Маркович, Анте

Поделись знанием:
Перейти к: навигация, поиск
Анте Маркович
Ante Marković<tr><td colspan="2" style="text-align: center; border-top: solid darkgray 1px;"></td></tr>
Председатель Союзного Исполнительного Вече СФРЮ
16 марта 1989 — 20 декабря 1991
Предшественник: Бранко Микулич
Преемник: Александр Митрович, и.о.
Председатель Президиума Скупщины Социалистической Республики Хорватии
10 мая 1986 — май 1988
Предшественник: Эма Дероси-Бьелаяц
Преемник: Иво Латин
Председатель Исполнительного веча Социалистической Республики Хорватии
июль 1980 — 20 ноября 1985
Предшественник: Петар Флекович
Преемник: Эма Дероси-Бьелаяц
 
Рождение: 25 ноября 1924(1924-11-25)
Кониц, Королевство сербов, хорватов и словенцев
Смерть: 28 ноября 2011(2011-11-28) (87 лет)
Загреб, Хорватия
Партия: Союз коммунистов Югославии
Союз реформаторских сил Югославии

А́нте Ма́ркович (сербохорв. Ante Marković, 25 ноября 1924, Кониц — 28 ноября 2011, Загреб) — югославский хорватский государственный деятель, председатель Союзного Исполнительного Вече СФРЮ (1989—1991).



Биография

По происхождению боснийский хорват, родился в Коньице, в тогдашнем Королевстве сербов, хорватов и словенцев. В 1941 вступил добровольцем в антифашистскую партизанскую армию Иосипа Броза Тито, в которой сражался до конца войны[1]. Окончил электротехническое отделение технического факультета Загребского университета в 1954[2]. Трудоустроился на предприятии «Раде Кончар», где в 1961 году стал генеральным директором. Эту должность занимал в течение 23 лет вплоть до 1984 года. В политике оказался в 1980, заняв должность Председателя Исполнительного совета Сабора Социалистической Республики Хорватии, то есть возглавив правительство тогдашней Хорватии. В 1986 году стал Председателем Президиума Хорватии, сменив на этом посту Эму Дероса-Бьелаяц. Занимал этот пост до 1988 года, пока его не сменил Иво Латин. В марте 1989 после отставки Бранко Микулича стал премьер-министром Югославии. После обнародования этого решения США ожидали налаживания сотрудничества, так как Маркович славился своей «привязанностью к рыночным реформам»[3], а BBC объявила, что он «лучший союзник Вашингтона в Югославии»[4]. В декабре того же года Маркович начал новую и амбициозную программу беспрецедентных экономических реформ.

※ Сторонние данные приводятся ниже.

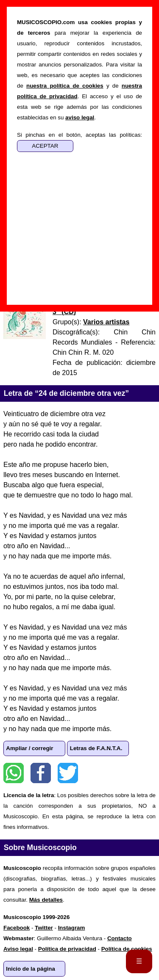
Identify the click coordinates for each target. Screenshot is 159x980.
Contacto (120, 938)
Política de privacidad (67, 949)
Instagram (72, 928)
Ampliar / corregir (29, 748)
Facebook (41, 773)
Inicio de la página (31, 969)
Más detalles (46, 900)
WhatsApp (14, 773)
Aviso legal (18, 949)
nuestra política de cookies (65, 86)
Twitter (68, 773)
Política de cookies (127, 949)
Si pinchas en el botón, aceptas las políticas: (79, 135)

План правительства Марковича включал следующие мероприятия[5]:

  • Замораживание до 30 июня 1990 года зарплаты и цен на многие товары (нефть, нефтепродукты, лекарства, электроэнергия) и услуги (жилищно-коммунальные, транспортные). При этом цены на продукты питания, услуги и товары массового спроса должны были формироваться свободно.
  • Деноминация динара и его конвертация (1 немецкая марка = 7 новых динаров)
  • быстрая и облегченная приватизация сферы торговли и услуг
  • ликвидация нерентабельных предприятий, привлечение инвестиций
  • единая налоговая политика и интеграция экономика республик СФРЮ в одну систему.

Результатом его денежной реформы было временное прекращение инфляции, что обусловило кратковременное повышение уровня жизни в Югославии, который перед этим неуклонно падал. Кроме того, за 1990 год выросли золотовалютные резервы Югославии (с 1,5 млрд долларов до 9 млрд долларов), а государственный долг сократился до 16 млрд долларов (за счет обмена иностранных долгов на акции югославских предприятий[5].

Тем не менее, кратковременный эффект развернутых Марковичем экономических реформ привел к упадку промышленного сектора Югославии. В борьбе с конкурентами в свободной рыночной среде происходили многочисленные банкротства раздутых государственных («самоуправляющихся») предприятий, что позже дало козыри многочисленным этническим националистическим политическим противникам Марковича. К 1990 году годовой темп роста ВВП упал до −7,5 %. В 1991 году ВВП сократился ещё на 15 процентов, а объём промышленного производства снизился на 21 процент.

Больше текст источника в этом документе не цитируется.